As stated above, photomasks are manufactured to customer specifications in accordance with their proprietary designs; thus, they are individually unique. Due to their uniqueness and other factors, their transaction prices are individually established through negotiations with customers; consequently, our photomasks do not have standard or 'list' prices. The transaction prices of the vast majority of our revenue contracts include only fixed amounts of consideration. In certain instances, such as when we offer a customer an early payment discount, an estimate of variable consideration would be included in the transaction price, but only to the extent that a significant reversal of revenue would not occur when the uncertainty related to the variability was resolved.

Contract Assets, Contract Liabilities, and Accounts Receivable

We recognize a contract asset when our performance under a contract precedes our receipt of consideration from a customer, or before payment is due, and our receipt of consideration is conditional upon factors other than the passage of time. Contract assets reflect our transfer of control of photomasks that are in process or completed but not yet shipped to customers. A receivable is recognized when we have an unconditional right to payment for our performance, which generally occurs when we ship the photomasks. Our contract assets primarily consist of a significant amount of our in-process production orders and fully manufactured photomasks which have not yet shipped, for which we have an enforceable right to collect consideration (including a reasonable profit) in the event the in-process orders are cancelled by customers. On an individual contract basis, we net contract assets with contract liabilities (deferred revenue) for financial reporting purposes. Contract assets of $7.6 million are included in Other current assets, and contract liabilities of $8.6 million and $5.3 million are included in Accrued liabilities and Other liabilities, respectively, in our May 2, 2021 condensed consolidated balance sheet.

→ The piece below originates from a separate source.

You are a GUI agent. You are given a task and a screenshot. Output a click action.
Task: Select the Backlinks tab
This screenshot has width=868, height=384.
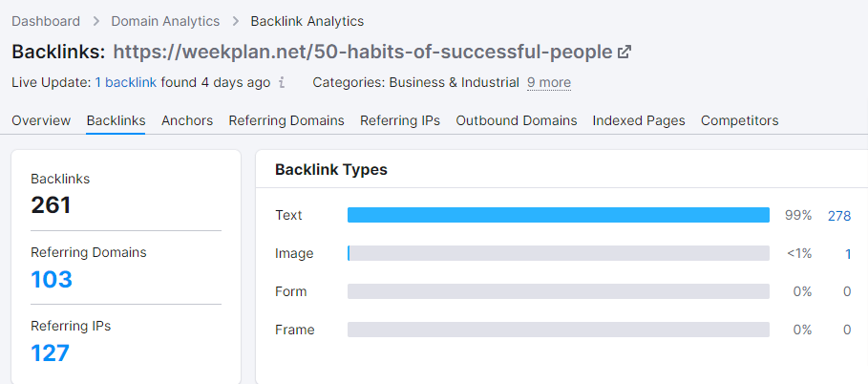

Our October 31, 2020 condensed consolidated balance sheet includes contract assets of $6.3 million, included in Other current assets, and contract liabilities of $8.0 million and $5.2 million are included in Accrued liabilities and Other liabilities,respectively. We did not impair any contract assets during the three or six-month periods ended May 2, 2021 or May 3, 2020. We recognized $1.3 million and $3.8 million of revenue from the settlement of contract liabilities that existed at the beginning of the three and six-month periods ended May 2, 2021, and recognized $0.9 million and $1.8 million of revenue in the respective prior year periods, that related to the settlement of contract liabilities that existed at the beginning of those periods.

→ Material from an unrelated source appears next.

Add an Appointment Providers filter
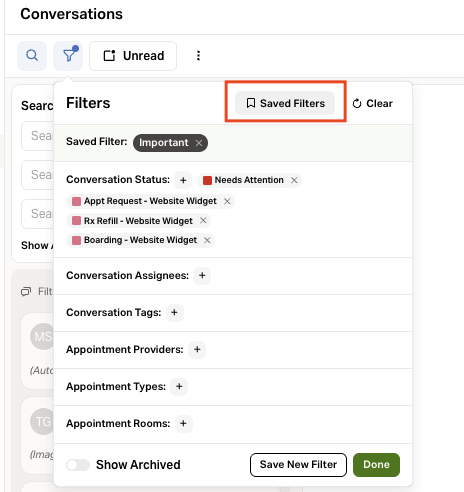The width and height of the screenshot is (464, 492). point(197,350)
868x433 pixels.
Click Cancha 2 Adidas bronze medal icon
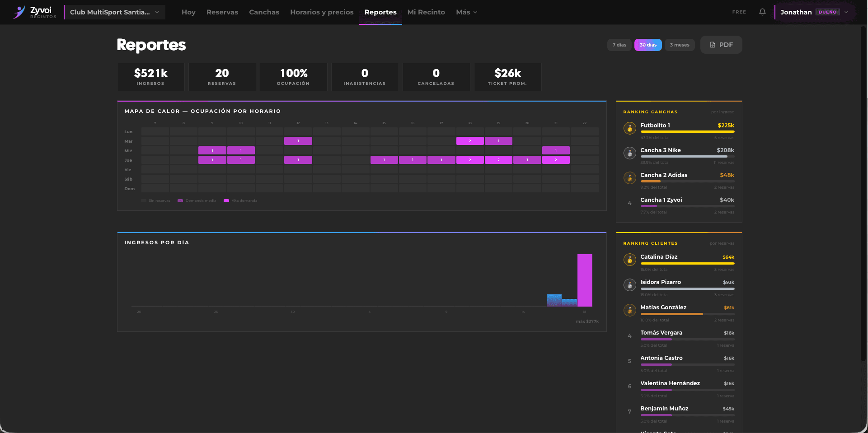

We generally record our accounts receivable at their billed amounts. All outstanding past due customer invoices are reviewed for collectibility during, and at the end of, every reporting period. To the extent we believe a loss on the collection of a customer invoice is probable, we record the loss and credit the allowance for credit losses. In the event that an amount is determined to be uncollectible, we charge the allowance for credit losses and derecognize the related receivable. We did not incur any credit losses on our accounts receivable during the six-month period ended May 2, 2021, and credit losses on our accounts receivable were immaterial duringthe three and six-month periods ended May 3, 2020.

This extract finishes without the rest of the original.